A protein folding funnel, the product of algorithms created by Rice’s Center for Theoretical Biological Physics, is a graphic representation of the energy landscape a protein navigates as it goes from its initial floppy state to a folded, functional unit. The funnel shows smooth slopes as well as outcroppings where parts of a protein may pause while others catch up, and also traps that could cause a protein to misfold. New Rice research shows how the interplay between evolution and physics developed the skills necessary to conserve useful proteins.
(Phys.org) —Nature's artistic and engineering skills are evident in proteins, life's robust molecular machines. Scientists at Rice University have now employed their unique theories to show how the interplay between evolution and physics developed these skills.
A Rice team led by biophysicists Peter Wolynes and José Onuchic used computer models to show that the energy landscapes that describe how nature selects viable protein sequences over evolutionary timescales employ essentially the same forces as those that allow proteins to fold in less than a second. For proteins, energy landscapes serve as maps that show the number of possible forms they may take as they fold.
The researchers calculated and compared the folding of natural proteins from front to back (based on genomic sequences that form over eons) and back to front (based on the structures of proteins that form in microseconds). The results offer a look at how nature selects useful, stable proteins.
The research reported today in the Proceedings of the National Academy of Sciences shows that when both of the Rice team's theoretical approaches—one evolutionary, the other physics-based—are applied to specific proteins, they lead to the same conclusions for what the researchers call the selection temperature that measures how much the energy landscape of proteins has guided evolution.
In every case, the selection temperature is lower than the temperature at which proteins actually fold; this shows the importance of the landscape's shape for evolution.
The low selection temperature indicates that as functional proteins evolve, they are constrained to have "funnel-shaped" energy landscapes, the scientists wrote.
Folding theories developed by Onuchic and Wolynes nearly two decades ago already suggested this connection between evolution and physics. Proteins that start as linear chains of amino acids programmed by genes fold into their three-dimensional native states in the blink of an eye because they have evolved to obey the principle of minimal frustration. According to this principle, the folding process is guided by interactions found in the final, stable form.
"The funnel shows that the protein tries things that are mostly positive rather than wasting time with dead ends," Wolynes said. "That turns out to resolve what was called Levinthal's paradox." The paradox said even a relatively short protein of 100 acids, or residues, that tries to fold in every possible way would take longer than the age of the universe to complete the process.
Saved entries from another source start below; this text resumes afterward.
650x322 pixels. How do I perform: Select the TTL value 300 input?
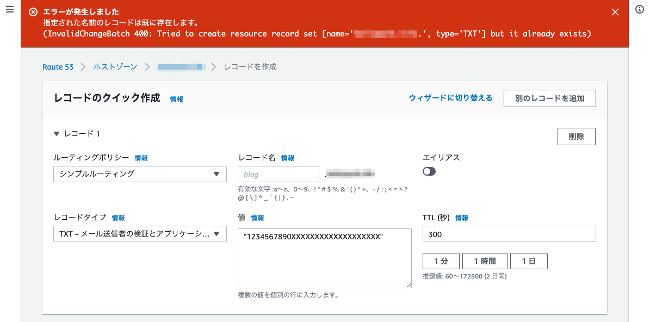tap(509, 234)
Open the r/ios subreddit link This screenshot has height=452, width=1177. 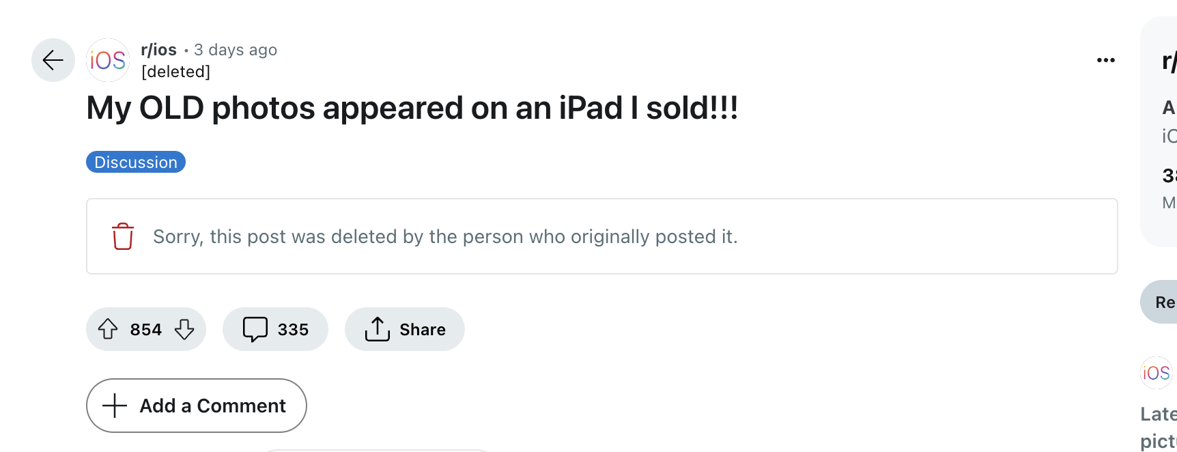click(158, 50)
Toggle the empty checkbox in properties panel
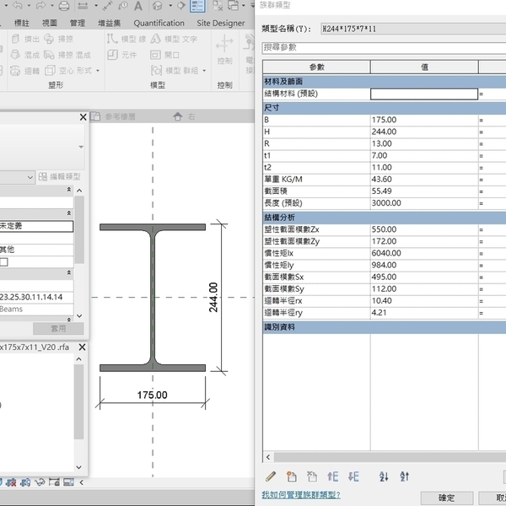Image resolution: width=506 pixels, height=506 pixels. coord(4,262)
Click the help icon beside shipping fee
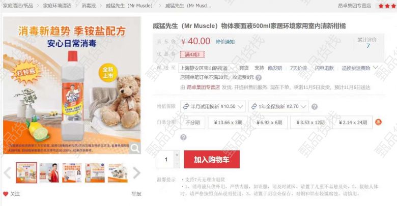 point(259,78)
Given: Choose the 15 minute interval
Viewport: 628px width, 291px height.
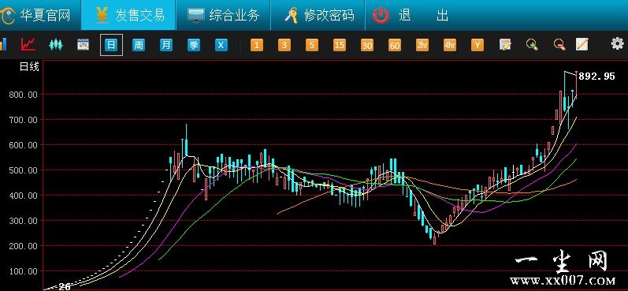Looking at the screenshot, I should 340,45.
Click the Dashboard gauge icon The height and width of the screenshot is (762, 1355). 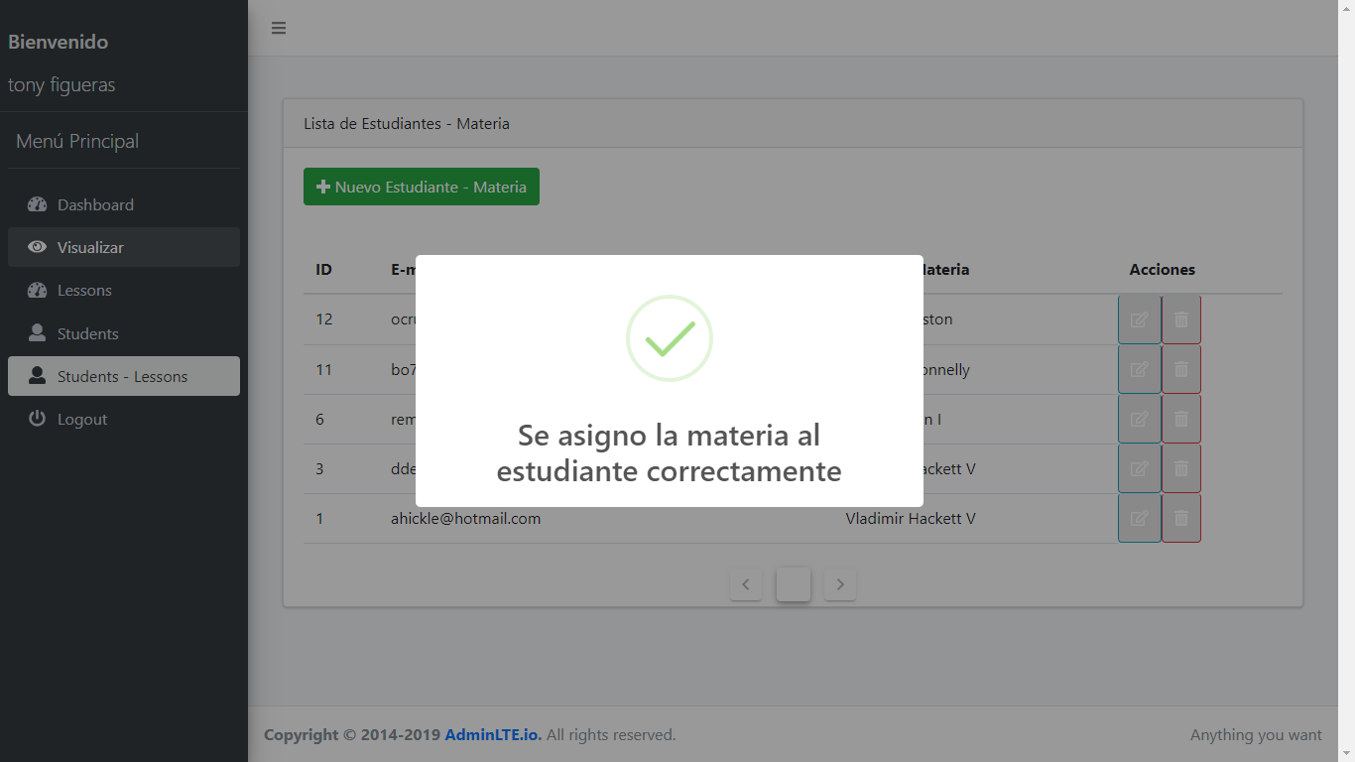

That may be true for random sequences, but clearly not for evolved proteins, or we wouldn't be here. "A random sequence would go down a wrong path and have to undo it, go down another wrong path, and have to undo it," said Wolynes, who in his original paper compared the process to a drunken golfer wandering aimlessly around a golf course. "There would be no overall guidance to the right solution."
So the funnel is a useful map of how functional proteins reach their destinations. "The only way to explain the funnel's existence is to say that sequences are not random, but that they're the result of evolution. The key idea of the energy landscape (depicted by the funnel) only makes sense in the light of evolution," he said.
"When proteins fold, they are searching a physical space, but when proteins evolve they move through a sequence space, where the search consists of changing the sequence of amino acids," he said.
"If the selection temperature is too high in the sequence space, the search will give every possible sequence. But most of those wouldn't fold right. The low selection temperature tells us how important folding has been for evolution."
"If the selection temperature and the folding temperature were the same, it would tell us that proteins merely have to be thermodynamically stable," Wolynes said. "But when the selection temperature is lower than the folding temperature, the landscape actually has to be funneled."
"If proteins evolved to search for funnel-like sequences, the signature of this evolution will be seen projected on the sequences that we observe," Onuchic said. The close match between the sequence data and energetic structure analyses clearly show such a signature, he said, "and the importance of that is enormous."
"Basically, we now have two completely different sources of information, genomic and physical, that tell us how protein folding works," he said. Knowing how evolution did it should make it much faster for people to design proteins "because we can make a change in sequence and test its effect on folding very quickly," he said.